_Required work_
Without changing anything, copy out each entry.

_Data section_
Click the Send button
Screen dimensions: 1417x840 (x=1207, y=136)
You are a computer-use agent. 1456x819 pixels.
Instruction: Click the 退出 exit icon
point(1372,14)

_Answer to the problem_
Click the Send button
Screen dimensions: 1417x840 (x=1207, y=136)
You are a computer-use agent. 1456x819 pixels.
Instruction: Click the 退出 exit icon
point(1372,14)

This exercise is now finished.